Un constat frappant : la liberté de la presse à son plus bas
La récente publication de Reporters sans frontières montre que la liberté de la presse a atteint son niveau le plus bas depuis un quart de siècle, un signal fort sur l’état de l’information dans le monde ; selon ce classement annuel (créé en 2002), la France figure au 25e rang, qualifiée de « situation plutôt bonne » par RSF, mais dans un contexte global de recul qui interroge tant les démocraties que les régimes autoritaires.
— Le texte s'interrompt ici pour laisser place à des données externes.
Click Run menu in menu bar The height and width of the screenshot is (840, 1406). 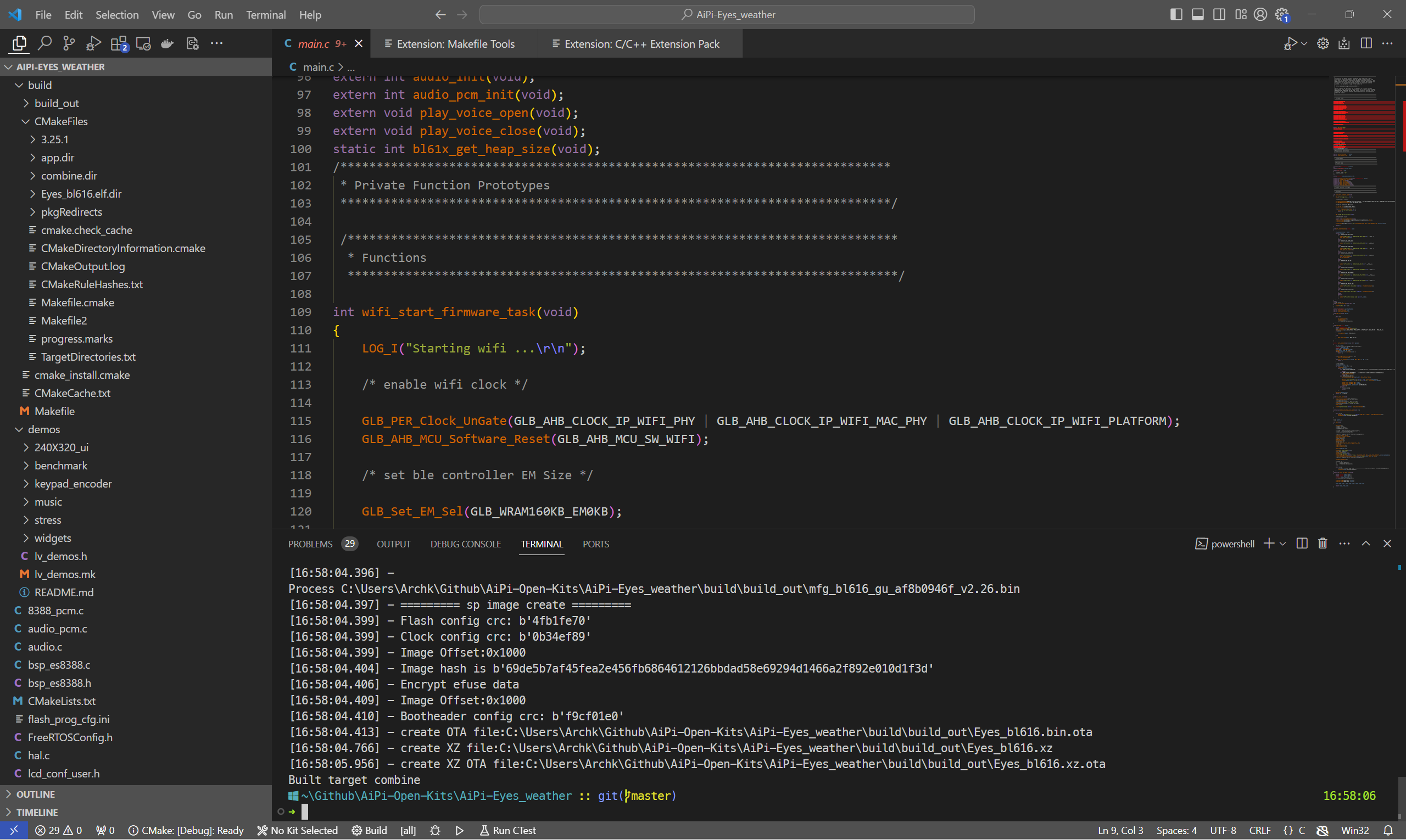222,14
Comment est construite l’évaluation de RSF ?
L’index mondial repose sur une méthodologie mixte combinant enquêtes d’experts, indicateurs pratiques et observation du terrain :
- Évaluations qualitatives issues d’enquêtes auprès de journalistes, chercheurs et ONG.
- Indicateurs concrets : violences physiques, emprisonnements, censure administrative, lois restrictives et contrôle des médias.
- Analyse du contexte numérique : surveillance, blocage de sites et pressions sur les plateformes.
Cette approche vise à traduire en score des réalités variées, de la sécurité des journalistes à l’indépendance économique des organes de presse.
Les principales causes du recul observé
Plusieurs facteurs convergent pour expliquer la dégradation :
- Violence et impunité : agressions, détentions arbitraires et meurtres de journalistes (par exemple Jamal Khashoggi ou Daphne Caruana Galizia illustrent le risque même pour des journalistes d’investigation).
- Répression légale : lois sur la sécurité nationale et restrictions judiciaires utilisées pour museler les voix critiques.
- Contrôle numérique : surveillance de masse, blocages et censure en ligne (exemples récurrents en Chine, Myanmar, Russie).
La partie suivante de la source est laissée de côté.